INPUT MATERIAL
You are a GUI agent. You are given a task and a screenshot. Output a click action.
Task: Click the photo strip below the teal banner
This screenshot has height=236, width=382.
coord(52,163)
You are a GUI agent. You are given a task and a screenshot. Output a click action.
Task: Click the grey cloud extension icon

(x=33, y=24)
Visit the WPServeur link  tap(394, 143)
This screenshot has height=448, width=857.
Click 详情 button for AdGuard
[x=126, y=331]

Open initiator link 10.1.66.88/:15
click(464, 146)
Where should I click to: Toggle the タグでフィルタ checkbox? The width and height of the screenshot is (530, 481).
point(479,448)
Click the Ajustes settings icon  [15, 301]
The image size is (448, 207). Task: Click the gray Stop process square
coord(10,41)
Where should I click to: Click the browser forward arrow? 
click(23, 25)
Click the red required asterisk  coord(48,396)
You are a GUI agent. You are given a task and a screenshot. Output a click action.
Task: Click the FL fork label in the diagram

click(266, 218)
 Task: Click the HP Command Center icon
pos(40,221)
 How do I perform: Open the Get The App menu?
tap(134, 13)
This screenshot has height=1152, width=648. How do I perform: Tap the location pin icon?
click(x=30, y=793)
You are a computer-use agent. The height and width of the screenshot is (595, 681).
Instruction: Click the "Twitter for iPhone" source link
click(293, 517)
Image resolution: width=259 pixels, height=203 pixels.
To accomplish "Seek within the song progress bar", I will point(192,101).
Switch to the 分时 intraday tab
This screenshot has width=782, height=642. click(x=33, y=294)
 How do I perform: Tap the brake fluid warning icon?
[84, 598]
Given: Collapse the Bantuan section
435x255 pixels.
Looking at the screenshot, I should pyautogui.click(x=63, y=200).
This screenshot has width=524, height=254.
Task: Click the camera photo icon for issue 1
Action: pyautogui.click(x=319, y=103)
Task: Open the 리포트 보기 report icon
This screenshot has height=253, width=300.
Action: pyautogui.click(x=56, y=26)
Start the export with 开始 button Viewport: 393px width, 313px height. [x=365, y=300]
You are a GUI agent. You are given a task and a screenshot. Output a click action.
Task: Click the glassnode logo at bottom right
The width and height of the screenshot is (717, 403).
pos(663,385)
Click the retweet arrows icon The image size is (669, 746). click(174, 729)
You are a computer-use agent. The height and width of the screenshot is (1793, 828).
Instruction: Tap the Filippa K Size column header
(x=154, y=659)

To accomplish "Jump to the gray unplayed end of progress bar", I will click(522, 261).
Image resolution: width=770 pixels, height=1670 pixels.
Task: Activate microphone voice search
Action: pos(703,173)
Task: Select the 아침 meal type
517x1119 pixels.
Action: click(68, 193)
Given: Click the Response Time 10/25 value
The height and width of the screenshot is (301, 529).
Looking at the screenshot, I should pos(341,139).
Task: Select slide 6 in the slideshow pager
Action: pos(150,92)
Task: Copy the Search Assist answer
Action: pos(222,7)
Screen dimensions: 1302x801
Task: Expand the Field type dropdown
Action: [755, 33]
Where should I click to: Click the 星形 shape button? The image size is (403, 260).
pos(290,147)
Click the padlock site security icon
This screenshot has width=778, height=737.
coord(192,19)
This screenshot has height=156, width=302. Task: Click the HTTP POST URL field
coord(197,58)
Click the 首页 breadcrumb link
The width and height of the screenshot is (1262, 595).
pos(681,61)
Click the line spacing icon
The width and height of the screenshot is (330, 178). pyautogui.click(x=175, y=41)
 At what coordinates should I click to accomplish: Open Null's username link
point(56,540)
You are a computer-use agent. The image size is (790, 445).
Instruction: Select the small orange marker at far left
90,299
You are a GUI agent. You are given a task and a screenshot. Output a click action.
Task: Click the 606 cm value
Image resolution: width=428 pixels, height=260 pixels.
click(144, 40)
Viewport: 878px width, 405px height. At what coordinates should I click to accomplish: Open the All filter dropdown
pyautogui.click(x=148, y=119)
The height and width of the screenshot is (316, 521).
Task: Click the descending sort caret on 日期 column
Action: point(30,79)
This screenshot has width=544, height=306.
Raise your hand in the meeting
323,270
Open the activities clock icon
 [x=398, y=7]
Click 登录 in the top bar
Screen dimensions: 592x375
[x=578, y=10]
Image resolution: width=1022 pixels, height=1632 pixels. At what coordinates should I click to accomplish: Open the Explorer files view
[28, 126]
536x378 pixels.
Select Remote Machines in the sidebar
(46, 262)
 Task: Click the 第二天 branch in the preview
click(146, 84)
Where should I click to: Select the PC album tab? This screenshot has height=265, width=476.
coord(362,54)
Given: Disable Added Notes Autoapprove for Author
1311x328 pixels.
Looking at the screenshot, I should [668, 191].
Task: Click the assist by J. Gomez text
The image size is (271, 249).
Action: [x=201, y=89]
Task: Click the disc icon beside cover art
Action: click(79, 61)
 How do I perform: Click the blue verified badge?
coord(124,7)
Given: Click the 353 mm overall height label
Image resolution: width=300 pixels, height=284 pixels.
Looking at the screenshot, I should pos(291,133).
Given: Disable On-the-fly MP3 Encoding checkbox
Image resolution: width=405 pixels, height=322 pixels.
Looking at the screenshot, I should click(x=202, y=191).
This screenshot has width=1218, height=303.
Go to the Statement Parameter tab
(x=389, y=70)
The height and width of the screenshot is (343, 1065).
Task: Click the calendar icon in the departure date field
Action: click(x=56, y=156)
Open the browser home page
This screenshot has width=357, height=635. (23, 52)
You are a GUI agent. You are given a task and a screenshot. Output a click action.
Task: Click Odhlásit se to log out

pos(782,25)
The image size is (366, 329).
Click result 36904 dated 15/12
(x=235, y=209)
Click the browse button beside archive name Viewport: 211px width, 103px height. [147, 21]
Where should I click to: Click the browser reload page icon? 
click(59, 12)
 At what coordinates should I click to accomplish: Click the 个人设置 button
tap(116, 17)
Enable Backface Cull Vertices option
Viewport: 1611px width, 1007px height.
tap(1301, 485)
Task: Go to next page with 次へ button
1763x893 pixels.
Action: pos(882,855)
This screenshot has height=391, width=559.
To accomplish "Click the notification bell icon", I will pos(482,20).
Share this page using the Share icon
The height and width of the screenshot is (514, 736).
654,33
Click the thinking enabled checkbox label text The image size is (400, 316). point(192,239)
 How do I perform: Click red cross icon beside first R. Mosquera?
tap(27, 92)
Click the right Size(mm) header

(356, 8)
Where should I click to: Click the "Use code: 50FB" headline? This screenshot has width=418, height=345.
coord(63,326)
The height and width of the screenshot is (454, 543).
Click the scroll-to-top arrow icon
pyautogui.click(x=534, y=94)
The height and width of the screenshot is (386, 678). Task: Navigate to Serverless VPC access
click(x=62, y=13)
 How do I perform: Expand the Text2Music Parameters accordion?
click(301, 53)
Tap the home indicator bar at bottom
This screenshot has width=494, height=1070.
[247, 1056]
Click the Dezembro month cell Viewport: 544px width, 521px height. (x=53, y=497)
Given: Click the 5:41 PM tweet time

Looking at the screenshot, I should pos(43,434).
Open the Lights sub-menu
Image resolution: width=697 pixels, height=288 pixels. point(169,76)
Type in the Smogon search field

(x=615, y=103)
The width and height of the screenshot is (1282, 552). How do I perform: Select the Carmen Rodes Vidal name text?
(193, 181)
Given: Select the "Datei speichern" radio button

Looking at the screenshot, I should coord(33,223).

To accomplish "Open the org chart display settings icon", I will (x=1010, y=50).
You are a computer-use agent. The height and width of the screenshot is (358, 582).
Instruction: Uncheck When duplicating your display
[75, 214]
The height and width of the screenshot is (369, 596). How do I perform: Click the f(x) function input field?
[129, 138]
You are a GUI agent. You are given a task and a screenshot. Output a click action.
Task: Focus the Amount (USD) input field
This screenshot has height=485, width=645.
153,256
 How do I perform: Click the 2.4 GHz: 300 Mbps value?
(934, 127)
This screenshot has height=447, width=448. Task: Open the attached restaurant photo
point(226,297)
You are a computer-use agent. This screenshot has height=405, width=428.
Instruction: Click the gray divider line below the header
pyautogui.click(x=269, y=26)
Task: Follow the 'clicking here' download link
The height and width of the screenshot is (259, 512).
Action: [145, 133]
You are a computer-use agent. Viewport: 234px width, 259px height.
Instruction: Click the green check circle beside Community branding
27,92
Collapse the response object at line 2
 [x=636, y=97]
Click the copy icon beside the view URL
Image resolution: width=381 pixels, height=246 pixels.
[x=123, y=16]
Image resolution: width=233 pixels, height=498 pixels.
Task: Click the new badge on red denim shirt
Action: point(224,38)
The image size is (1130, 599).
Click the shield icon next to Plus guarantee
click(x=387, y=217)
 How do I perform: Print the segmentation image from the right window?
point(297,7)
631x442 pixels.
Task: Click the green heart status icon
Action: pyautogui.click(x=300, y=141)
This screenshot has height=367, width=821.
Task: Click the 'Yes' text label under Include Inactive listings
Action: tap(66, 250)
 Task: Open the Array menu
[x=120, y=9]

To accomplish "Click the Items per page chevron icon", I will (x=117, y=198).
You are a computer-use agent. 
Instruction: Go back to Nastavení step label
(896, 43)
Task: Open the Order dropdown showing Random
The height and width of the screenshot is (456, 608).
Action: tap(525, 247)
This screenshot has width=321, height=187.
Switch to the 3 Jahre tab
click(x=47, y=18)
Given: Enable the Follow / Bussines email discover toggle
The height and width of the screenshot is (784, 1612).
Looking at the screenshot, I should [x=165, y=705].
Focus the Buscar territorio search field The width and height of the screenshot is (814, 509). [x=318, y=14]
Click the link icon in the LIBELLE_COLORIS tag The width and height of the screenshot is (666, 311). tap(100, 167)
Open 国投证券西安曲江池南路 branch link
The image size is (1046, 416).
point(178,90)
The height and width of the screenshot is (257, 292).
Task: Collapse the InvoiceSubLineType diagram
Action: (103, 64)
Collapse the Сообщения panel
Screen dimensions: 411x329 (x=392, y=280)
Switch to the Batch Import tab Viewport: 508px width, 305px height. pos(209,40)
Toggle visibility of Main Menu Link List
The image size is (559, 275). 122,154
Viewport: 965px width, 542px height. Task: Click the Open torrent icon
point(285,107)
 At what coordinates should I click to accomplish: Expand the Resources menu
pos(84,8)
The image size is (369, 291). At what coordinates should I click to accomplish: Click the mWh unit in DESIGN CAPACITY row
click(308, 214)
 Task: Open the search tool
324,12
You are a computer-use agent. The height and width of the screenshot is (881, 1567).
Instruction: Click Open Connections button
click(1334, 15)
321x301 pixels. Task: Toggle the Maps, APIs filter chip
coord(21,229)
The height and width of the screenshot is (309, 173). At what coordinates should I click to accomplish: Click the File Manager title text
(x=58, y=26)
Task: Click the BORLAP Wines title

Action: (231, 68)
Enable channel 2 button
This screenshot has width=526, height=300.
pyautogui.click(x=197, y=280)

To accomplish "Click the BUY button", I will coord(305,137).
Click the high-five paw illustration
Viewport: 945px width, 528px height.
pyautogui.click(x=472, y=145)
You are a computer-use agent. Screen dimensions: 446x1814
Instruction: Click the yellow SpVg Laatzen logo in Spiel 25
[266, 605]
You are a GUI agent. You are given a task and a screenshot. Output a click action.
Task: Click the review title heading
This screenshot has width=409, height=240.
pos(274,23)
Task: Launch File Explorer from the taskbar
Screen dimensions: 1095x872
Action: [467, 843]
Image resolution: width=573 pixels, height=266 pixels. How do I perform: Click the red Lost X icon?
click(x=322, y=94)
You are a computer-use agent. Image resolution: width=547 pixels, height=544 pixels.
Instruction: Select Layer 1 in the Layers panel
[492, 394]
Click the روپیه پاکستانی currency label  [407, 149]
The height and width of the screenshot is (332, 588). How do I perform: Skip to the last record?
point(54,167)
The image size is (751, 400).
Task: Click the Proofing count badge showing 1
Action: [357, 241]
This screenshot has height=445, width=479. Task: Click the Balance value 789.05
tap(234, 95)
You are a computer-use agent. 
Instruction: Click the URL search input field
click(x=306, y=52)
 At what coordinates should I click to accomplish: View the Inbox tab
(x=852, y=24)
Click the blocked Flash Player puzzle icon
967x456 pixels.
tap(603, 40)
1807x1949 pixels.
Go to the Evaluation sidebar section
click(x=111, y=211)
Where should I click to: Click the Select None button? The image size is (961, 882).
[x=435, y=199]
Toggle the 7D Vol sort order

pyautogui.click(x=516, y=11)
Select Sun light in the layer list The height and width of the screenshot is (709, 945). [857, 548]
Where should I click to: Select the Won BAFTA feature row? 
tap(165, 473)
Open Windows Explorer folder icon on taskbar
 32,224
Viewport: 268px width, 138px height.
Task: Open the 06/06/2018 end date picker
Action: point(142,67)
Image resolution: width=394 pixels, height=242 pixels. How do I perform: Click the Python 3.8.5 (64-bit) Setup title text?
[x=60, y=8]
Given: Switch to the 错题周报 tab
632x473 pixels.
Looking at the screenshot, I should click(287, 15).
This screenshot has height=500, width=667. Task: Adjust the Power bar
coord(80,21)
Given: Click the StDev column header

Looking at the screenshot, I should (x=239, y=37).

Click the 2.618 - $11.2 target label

TASK BRIEF
Could you show every line of the material that includes the string "Follow"?

EXERCISE OUTPUT
Task: Follow the 'clicking here' download link
Given: Enable the Follow / Bussines email discover toggle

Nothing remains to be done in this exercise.